Nike’s swoosh has officially landed on the front of every Major League Baseball team’s uniforms, and many of the league’s fans are predictably not happy about it.

Uniforms that have gone unchanged for decades, like the New York Yankees and Los Angeles Dodgers, now feature that little swoosh on the right breast, rather than on the sleeve like Majestic when it was the league’s uniform supplier. It is the first time a manufacturer’s logo has reached the front of MLB’s uniforms.

It’s a jarring sight at first. It also raises the question of just how many truckloads of money Nike must have handed to MLB for the league to agree to the placement. The answer, unsurprisingly, is quite a bit of money. But that’s not all.

Why is the Nike swoosh on the front of every MLB uniform?

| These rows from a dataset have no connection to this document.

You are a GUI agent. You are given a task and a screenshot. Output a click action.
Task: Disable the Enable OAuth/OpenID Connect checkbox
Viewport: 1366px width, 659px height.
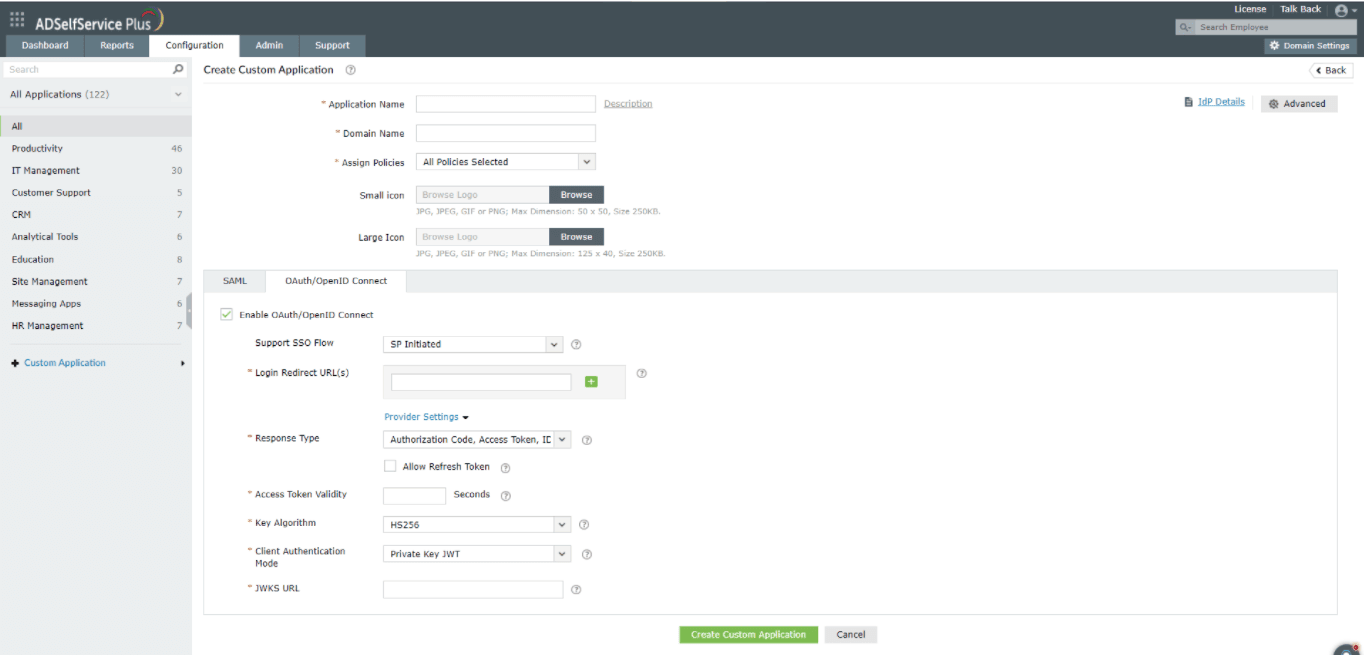(x=226, y=313)
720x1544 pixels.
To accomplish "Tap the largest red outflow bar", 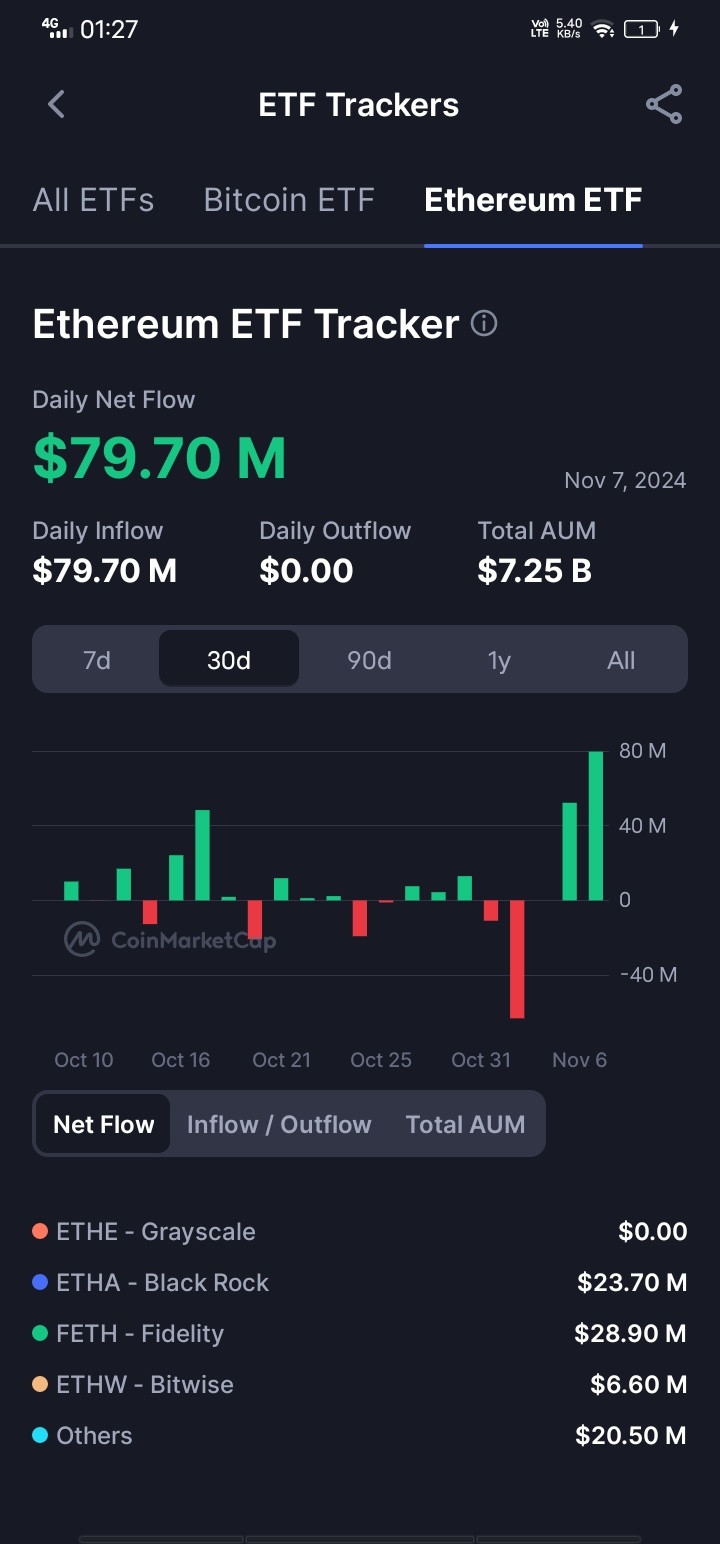I will (517, 959).
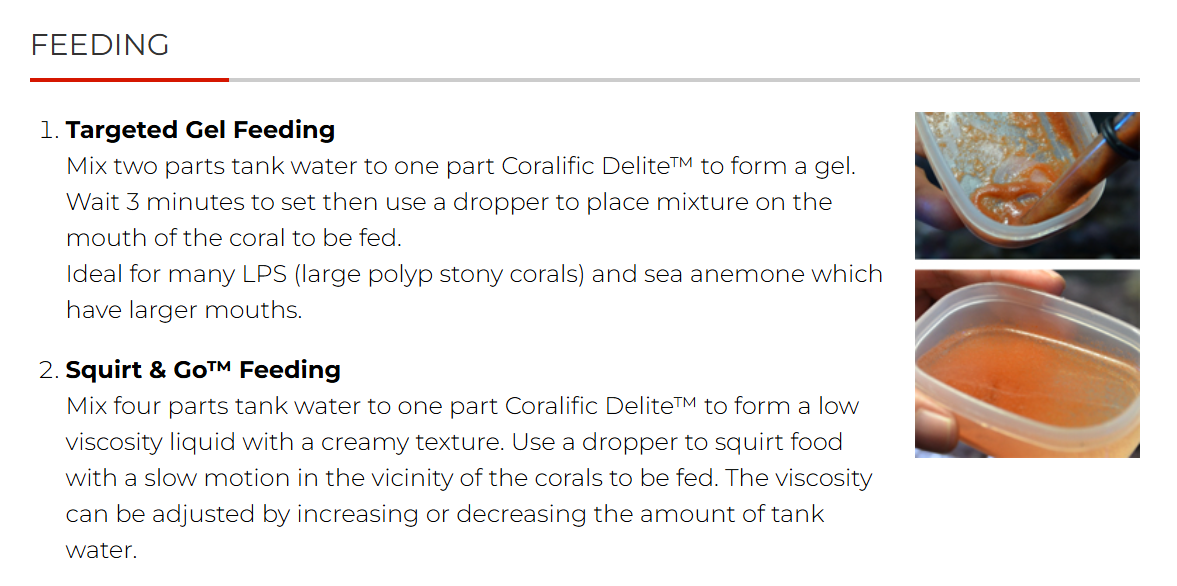Click 'can be adjusted by increasing' line
Viewport: 1177px width, 586px height.
(x=445, y=514)
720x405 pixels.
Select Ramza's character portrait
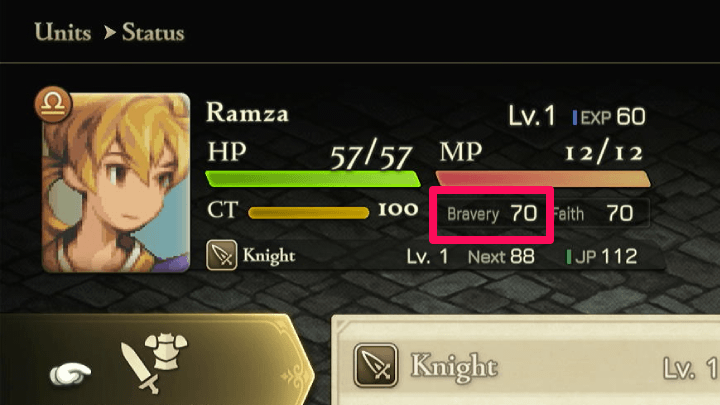(x=116, y=182)
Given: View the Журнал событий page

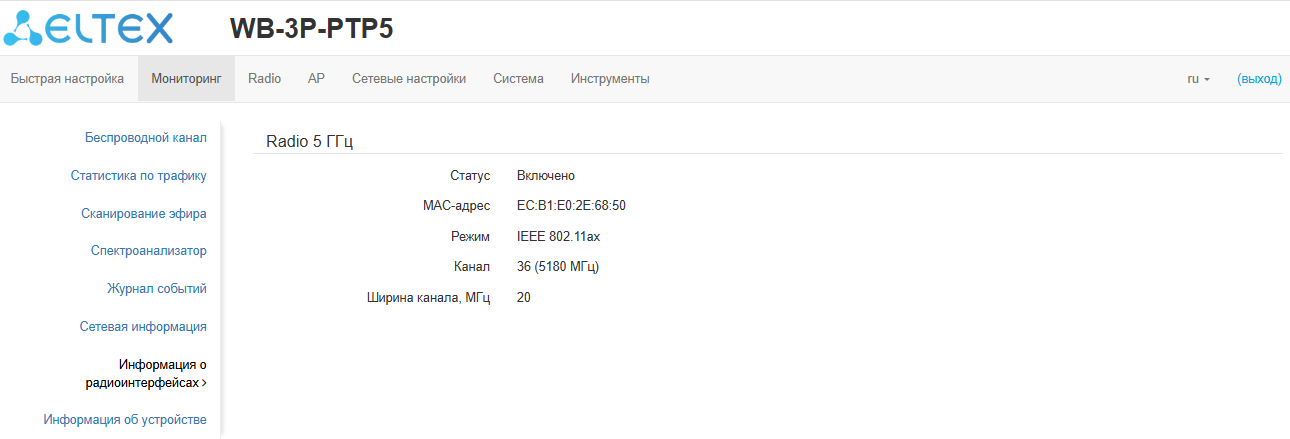Looking at the screenshot, I should click(157, 289).
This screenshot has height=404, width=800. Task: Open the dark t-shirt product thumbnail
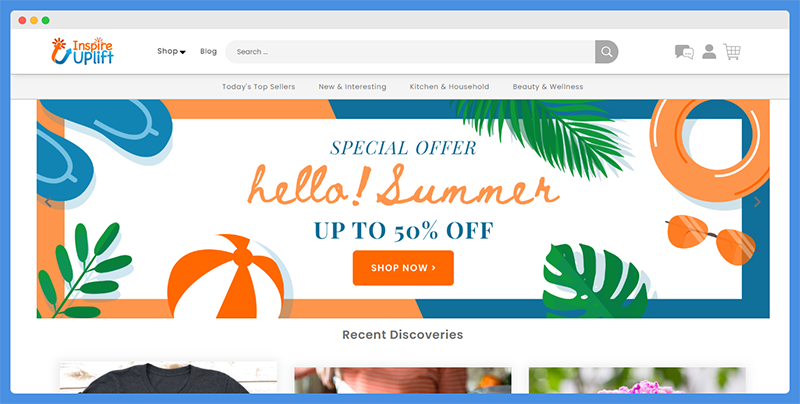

According to Andrew Marchand of the New York Post, the 10-year deal between MLB, Nike and retailer Fanatics is valued at more than $1 billion over 10 years. Even at its minimum, that works out to over $3 million per team per year, for a patch only a few inches long.

That might sound somewhat lower than you’d think, but a Fanatics executive told Marchand that there was more than just a financial reason to add the swoosh:

“Demand is up significantly based on adding the swoosh to the uniform and is bringing in younger consumers to the sport and a marketing halo from Nike,” Michael Rubin, the founder and executive chairman of Fanatics, told The Post.

The young people apparently love the swoosh, according to one of the people at the center of the deal to add the swoosh. Take that for what you will.

This is the second time in the past few years MLB has allowed a manufacturer to add its logo to a prominent part of its uniforms, as hat-maker New Era has featured its logo on the side of all official caps since the 2016 playoffs.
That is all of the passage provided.